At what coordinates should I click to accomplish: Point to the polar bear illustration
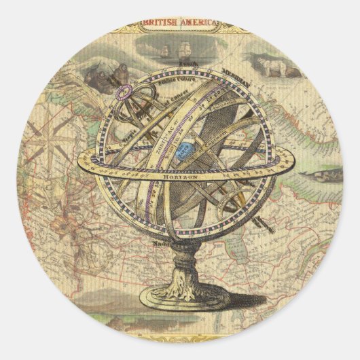pyautogui.click(x=278, y=67)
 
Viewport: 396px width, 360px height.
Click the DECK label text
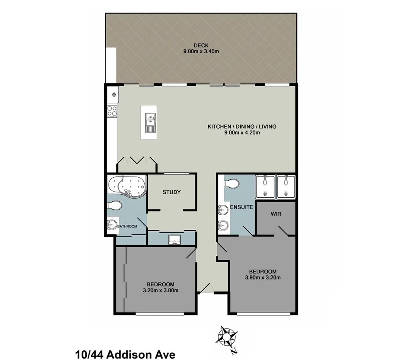[x=201, y=45]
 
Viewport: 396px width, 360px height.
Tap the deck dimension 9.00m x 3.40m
[x=201, y=51]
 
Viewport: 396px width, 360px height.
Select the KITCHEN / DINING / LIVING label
[x=242, y=127]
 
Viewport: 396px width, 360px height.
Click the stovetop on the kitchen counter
[x=112, y=111]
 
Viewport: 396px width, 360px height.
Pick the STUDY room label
[x=172, y=192]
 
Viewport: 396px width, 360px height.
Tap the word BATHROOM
[x=127, y=226]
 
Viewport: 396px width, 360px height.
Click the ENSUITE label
[x=241, y=207]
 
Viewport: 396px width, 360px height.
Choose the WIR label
[x=276, y=213]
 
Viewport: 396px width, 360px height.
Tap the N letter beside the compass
[x=233, y=351]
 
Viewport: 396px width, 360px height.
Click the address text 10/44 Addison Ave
[x=125, y=353]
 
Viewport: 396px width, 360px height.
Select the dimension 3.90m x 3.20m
[x=263, y=277]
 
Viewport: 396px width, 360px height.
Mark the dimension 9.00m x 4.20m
[x=242, y=133]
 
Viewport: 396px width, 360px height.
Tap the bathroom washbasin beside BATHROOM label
[x=112, y=224]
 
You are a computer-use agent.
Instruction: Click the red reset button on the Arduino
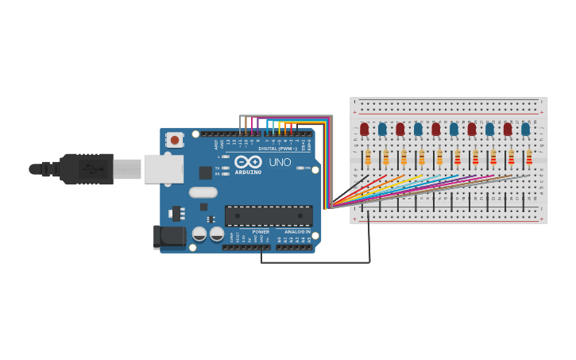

Written request » Which lines in the data above contain the word "dimension"? List each of them in full.

Written answer »
Tap the deck dimension 9.00m x 3.40m
Select the dimension 3.90m x 3.20m
Mark the dimension 9.00m x 4.20m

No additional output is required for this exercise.